S1: Welcome in San Diego , it's Jade Hindman. Today we are focusing our show on wellness. Will tell you about the dangers of sitting still too long and ways to change that. This is Midday Edition , connecting our communities through conversation. We spend a lot of our lives sitting in our modern lives. We sit to work , we sit to drive , you name it , we sit. But sitting too much can be harmful and can even take years off of our lives. New research out of UC San Diego looked into the impacts of sitting , and looked at what impact it had on older women , and found striking results. Steve Wynn is the study's co-author and fellow with UC San Diego School of Public Health , who focuses on the science of longevity. Steve , it's so good to have you with us today.

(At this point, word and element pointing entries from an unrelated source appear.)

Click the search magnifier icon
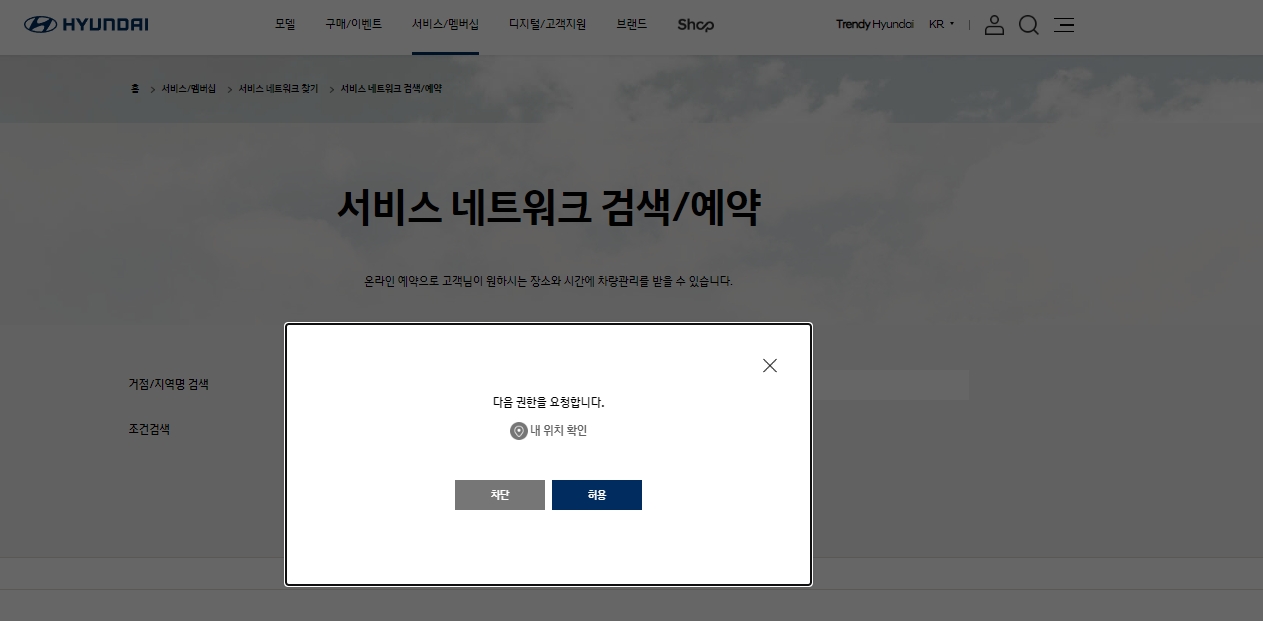1263x621 pixels. (1029, 25)
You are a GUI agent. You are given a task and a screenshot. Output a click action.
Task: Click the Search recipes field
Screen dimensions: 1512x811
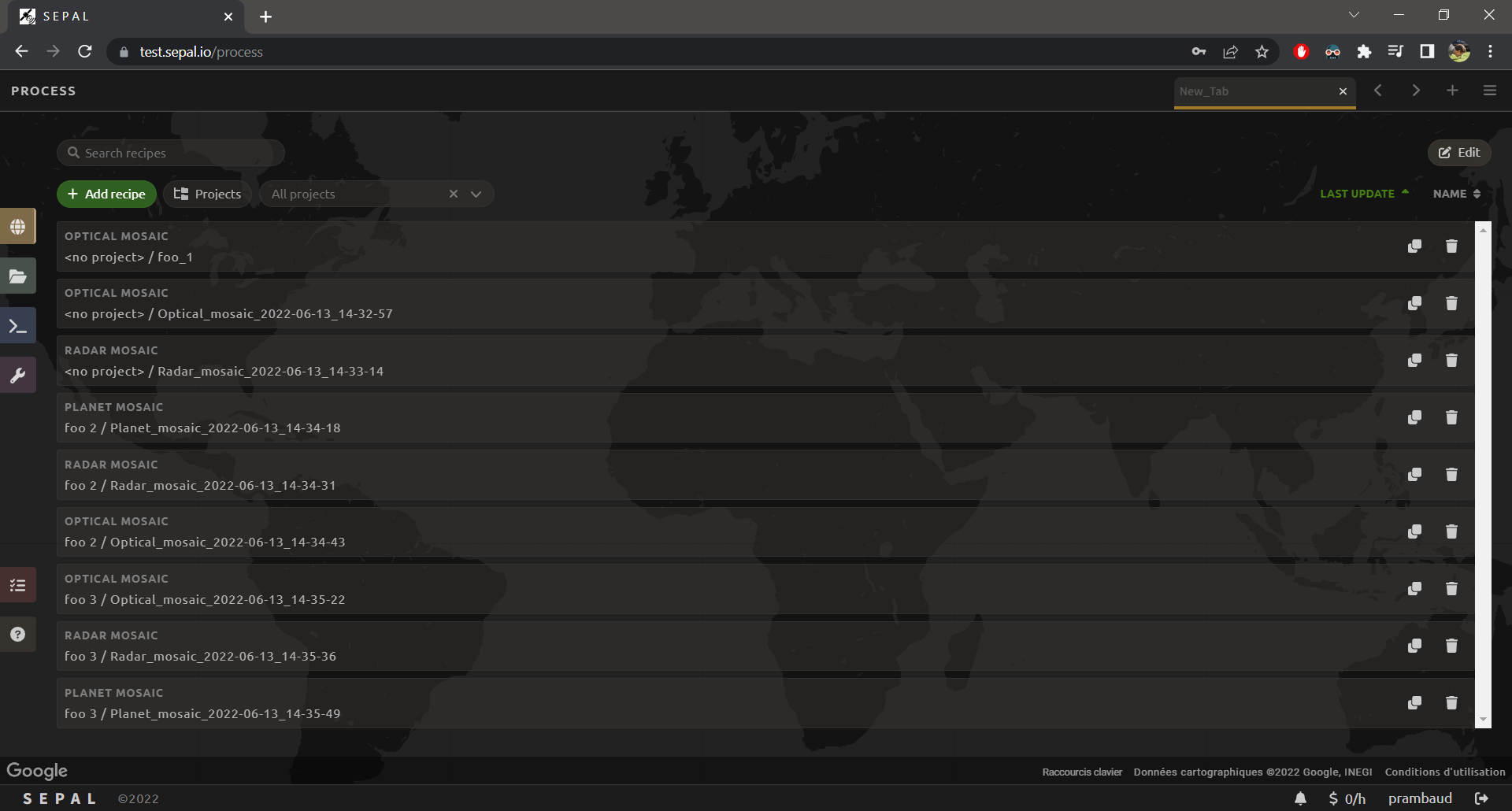coord(177,153)
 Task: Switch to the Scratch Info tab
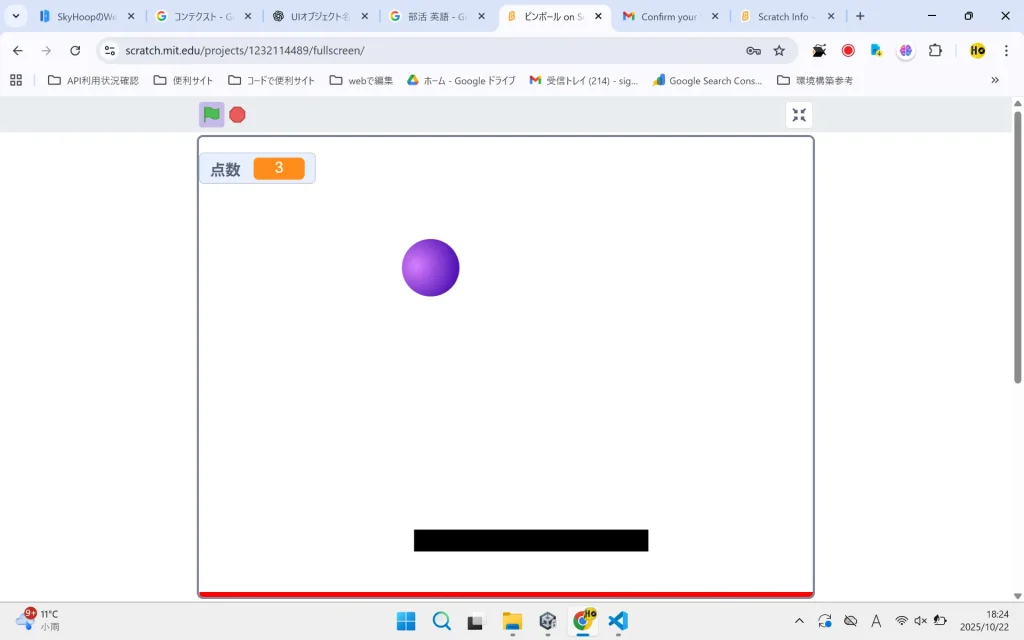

S2: Thank you for having me.

S1: Glad to have you here. Also , Andrea Lacroix joins us. She's a professor at UC San Diego School of Public Health , where she's been part of the Women's Health Initiative , which is a national effort to better research women's health. Andrea , great to have you back here on midday.

S3: It's great to be back. Thank you so much.

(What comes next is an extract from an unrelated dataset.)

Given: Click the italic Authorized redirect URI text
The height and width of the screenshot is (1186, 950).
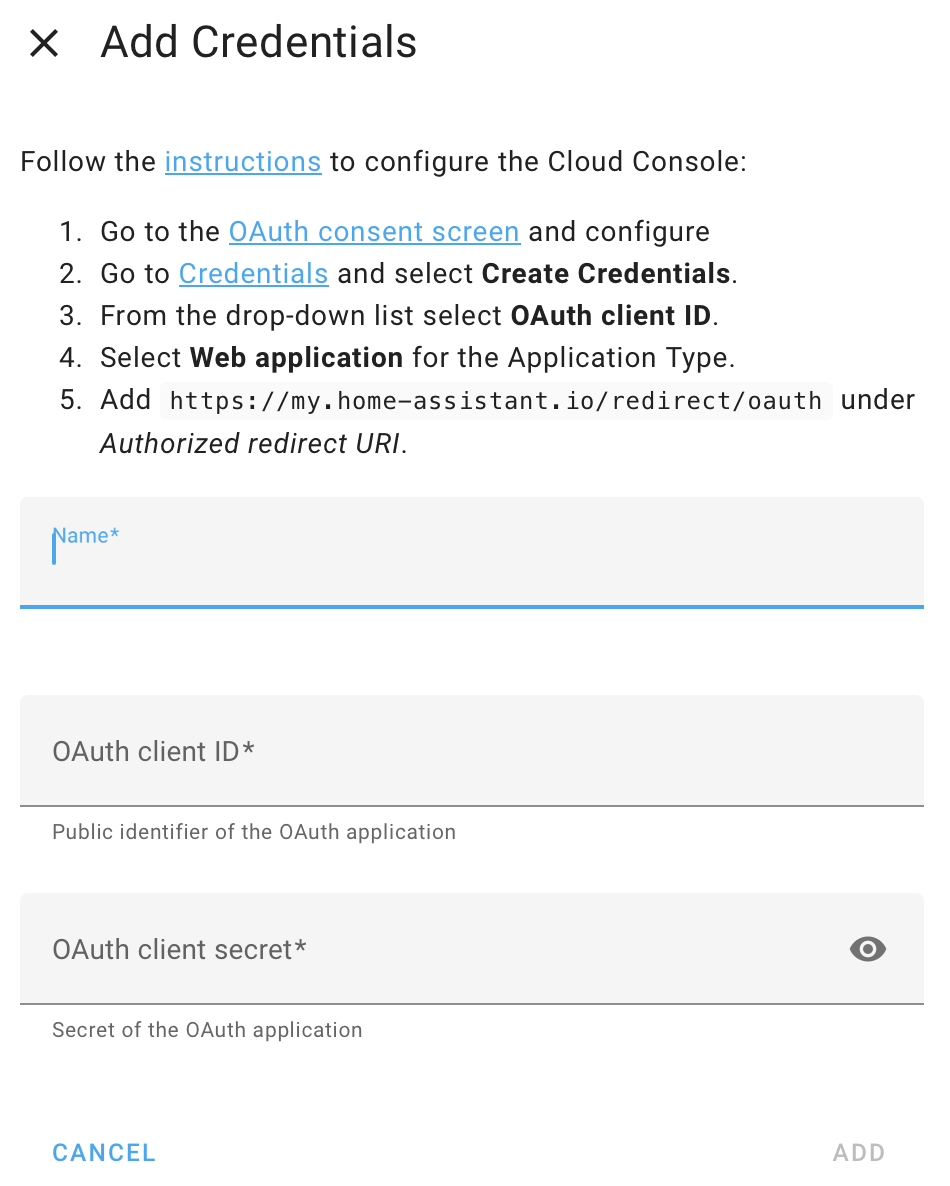Looking at the screenshot, I should pos(250,444).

S1: Glad to have you both here , Steve. This study really analyzed women's activity levels and the amount of time they sat. What were you looking to answer with this research ? Right.

S2: Yeah. So with sedentary behavior that sort of defined as low energy expenditure while sitting or reclining while we're awake , you know , we spend so much of our time sitting and really is more than just the flip side of being active. You can still be active. You can still walk for a half hour a day or run for an hour a day , but still sit for , you know , 12 plus hours a day. And so we really wanted to examine sort of the adverse outcomes that can come with , you know , higher total sitting , but also just sort of that prolonged sitting. Hmm.

S1: So how did you track their activity levels for so long ? Because you did this over years , right ? Correct.

S2: Yeah. So this this study started sort of around 2012 to 2014 , where a study participants , older women in this case wore an activity monitor around their hip for about a week. And then from there we're able to follow these study participants , you know , for as long as ten years or longer to see their their health trajectories. Yeah.

S1: What role did technology play in all of this , especially in getting accurate data. Right.

S2: Right. Yeah. So I guess the two important aspects that I want to mention is that we used an activity monitor , which is sort of always collecting data , and it's not reliant on , you know , your individual recall. So , you know , I might forget that I sat for an hour here or there or , you know , a questionnaire that I'm filling out that asks about my activity and , you know , sort of sedentary behavior might not even ask about it. And the second part to that is that we applied an AI algorithm called the Chap algorithm , which stands for the Convolutional Neural Network hip accelerometer posture algorithm , which is a little bit of a mouthful.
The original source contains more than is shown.